● **WHAT IS BEING ASKED**: Every line in the data below from the one containing "Contact Us (66, 1967)" down to the one containing "Aceptar (180, 2234)", both included, must be retyped exactly; no other line is to appear.

● **PROVIDED RECORDS**:
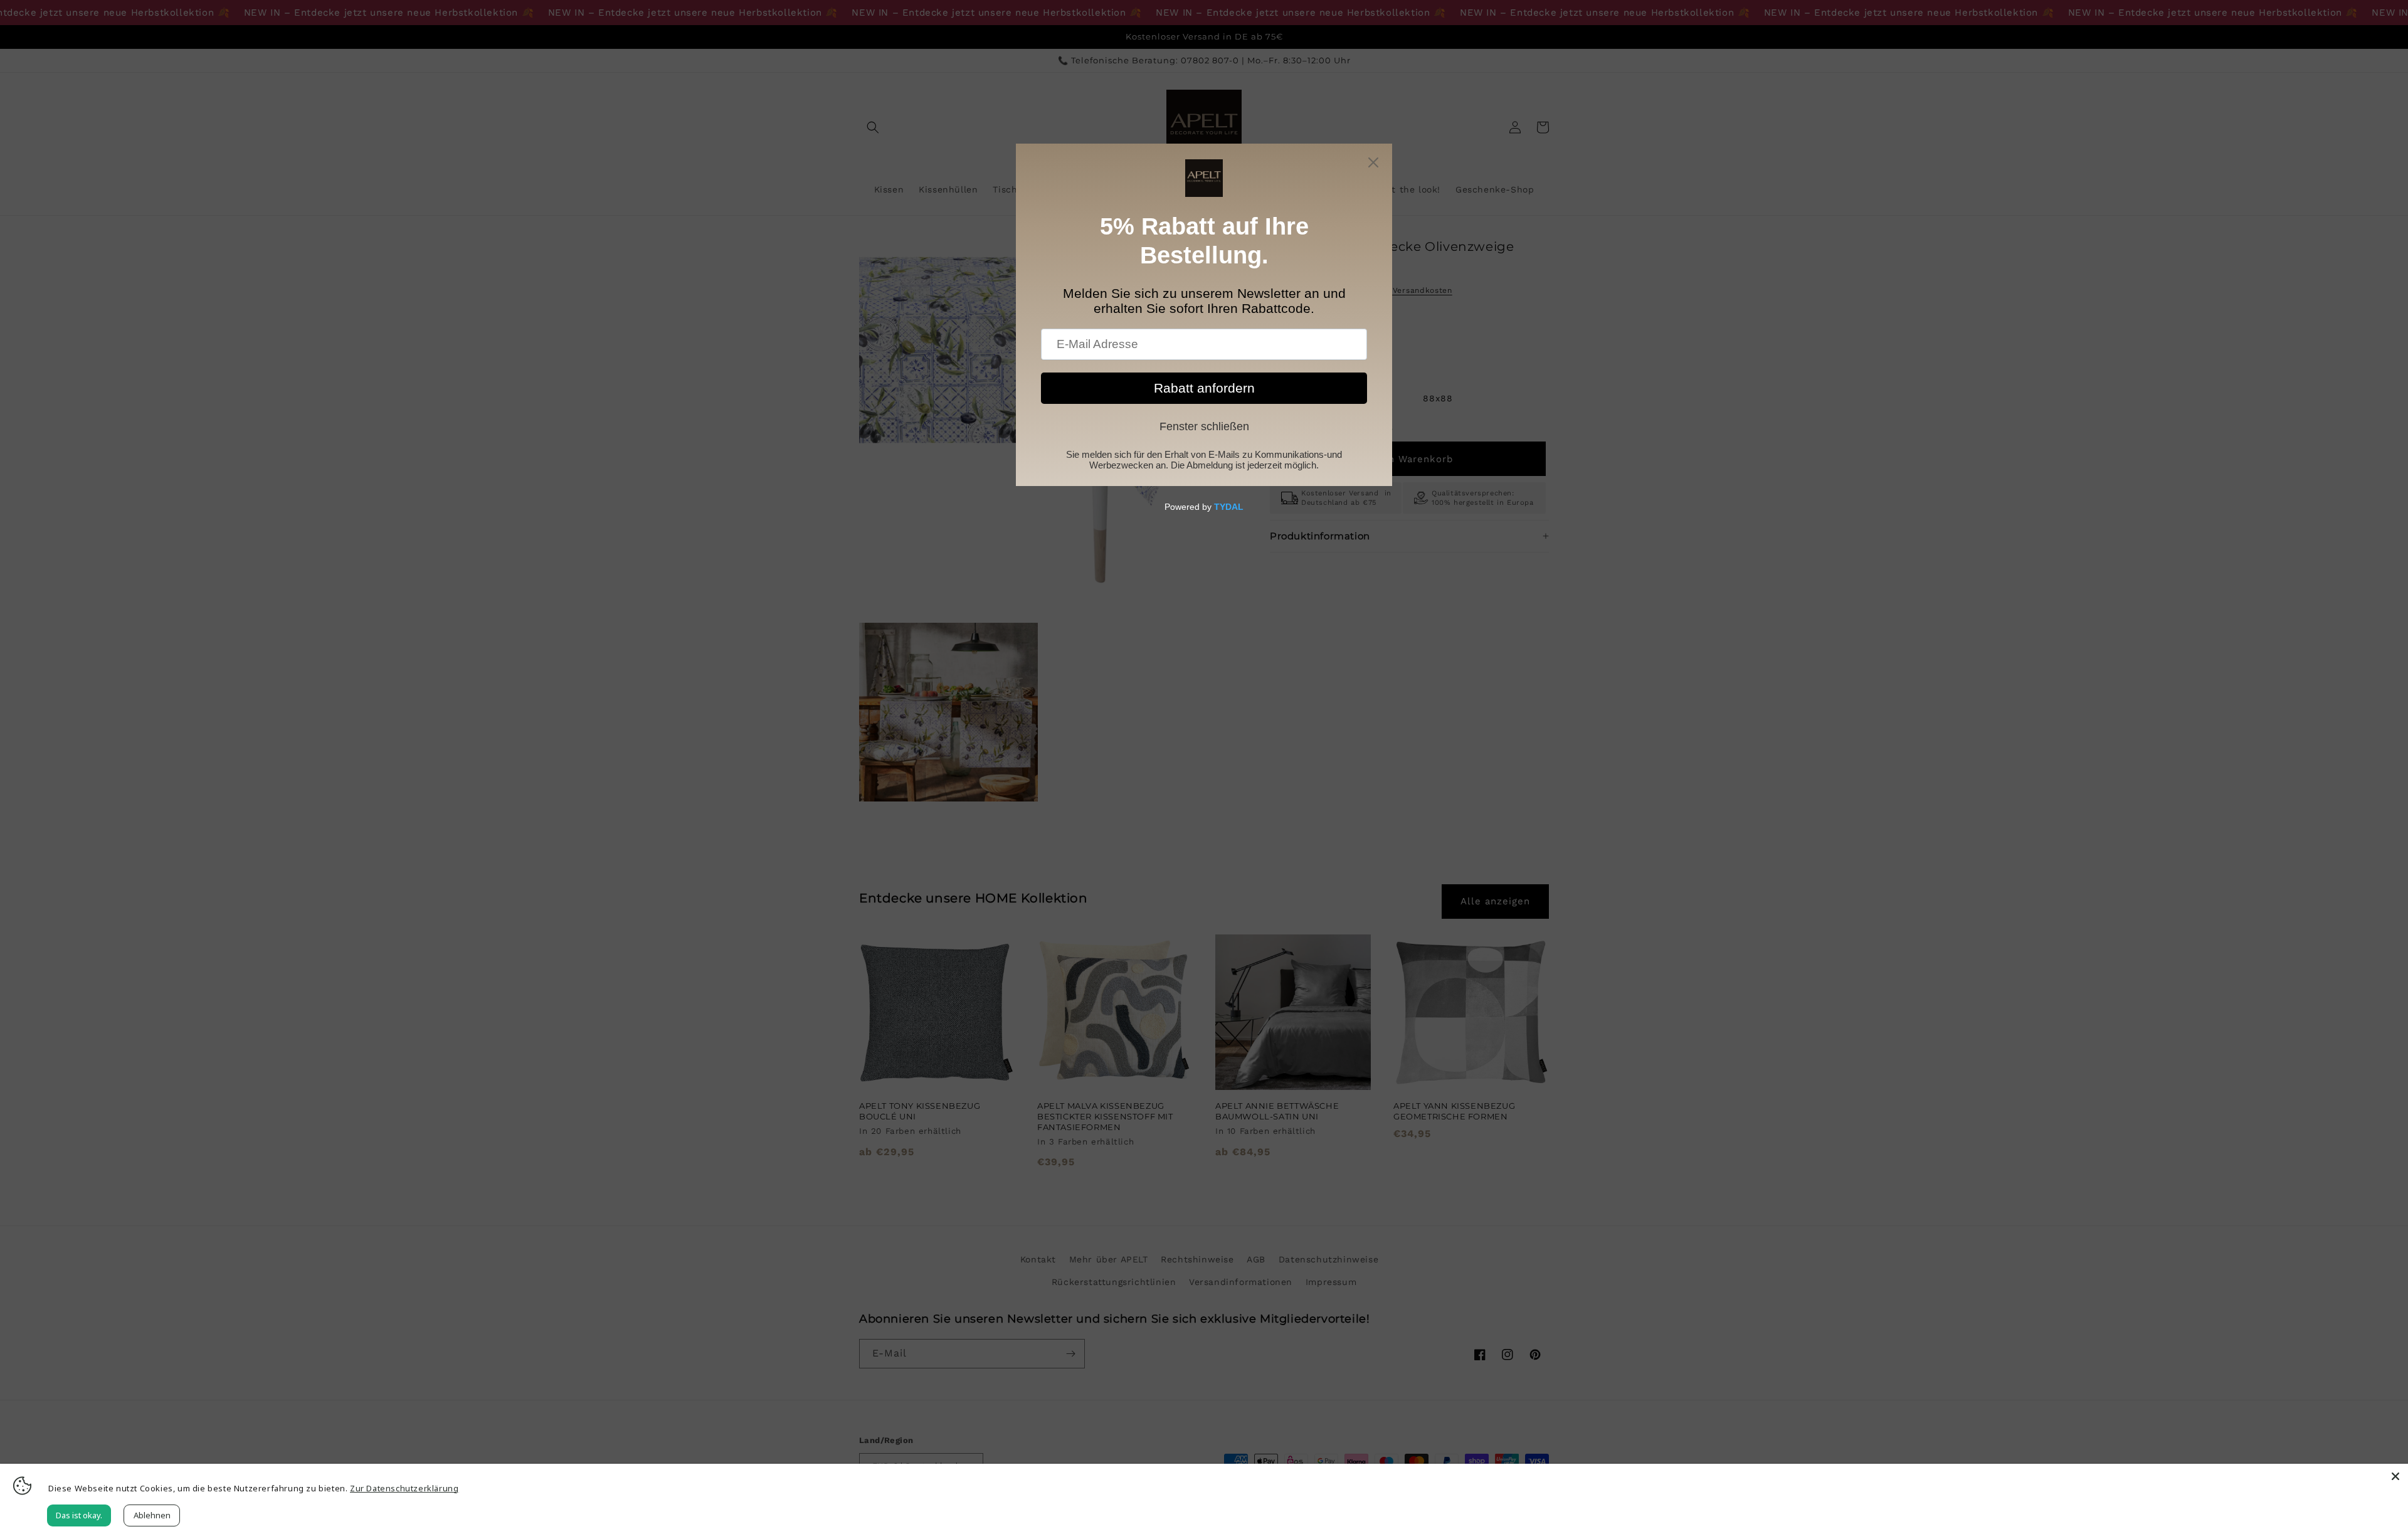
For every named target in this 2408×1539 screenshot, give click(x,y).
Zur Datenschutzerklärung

==

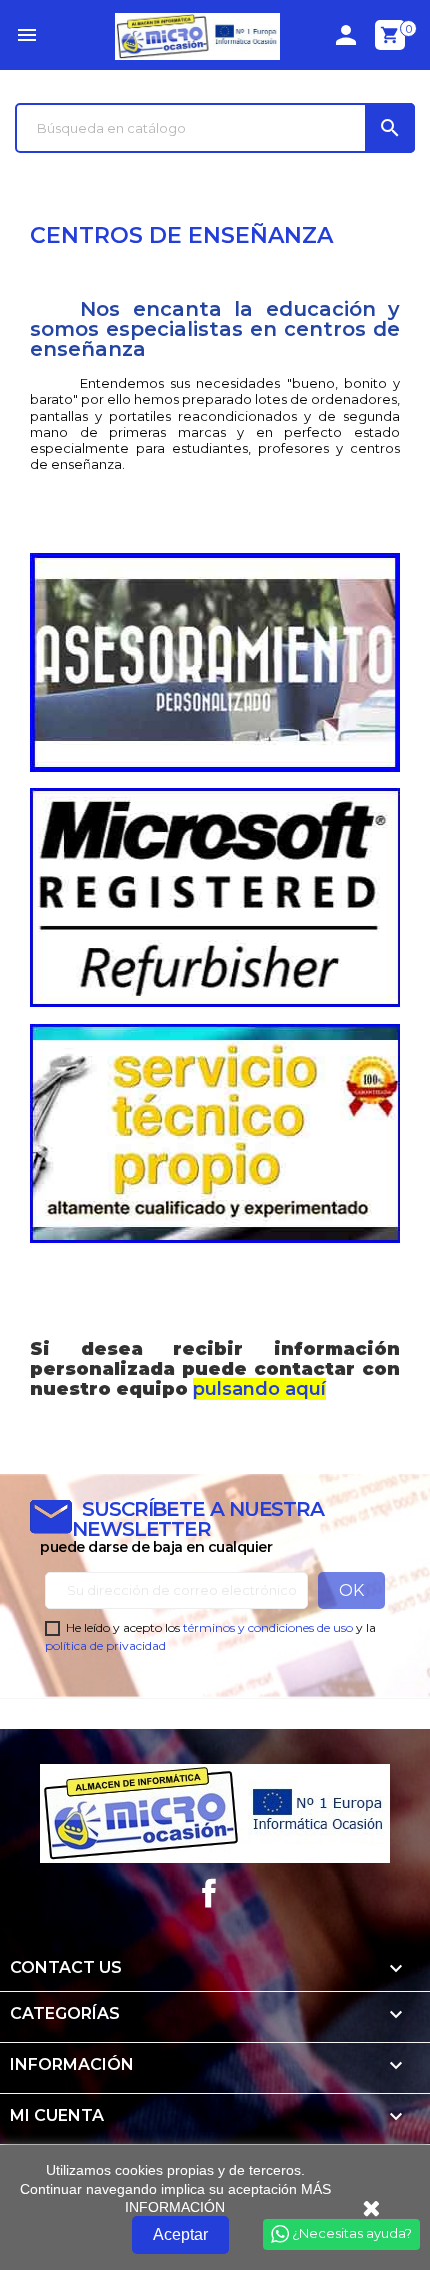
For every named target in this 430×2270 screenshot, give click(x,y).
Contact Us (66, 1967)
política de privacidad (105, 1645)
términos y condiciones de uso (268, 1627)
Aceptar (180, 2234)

● **COMPLETED TASK**:
Contact Us (66, 1967)
política de privacidad (105, 1645)
términos y condiciones de uso (268, 1627)
Aceptar (180, 2234)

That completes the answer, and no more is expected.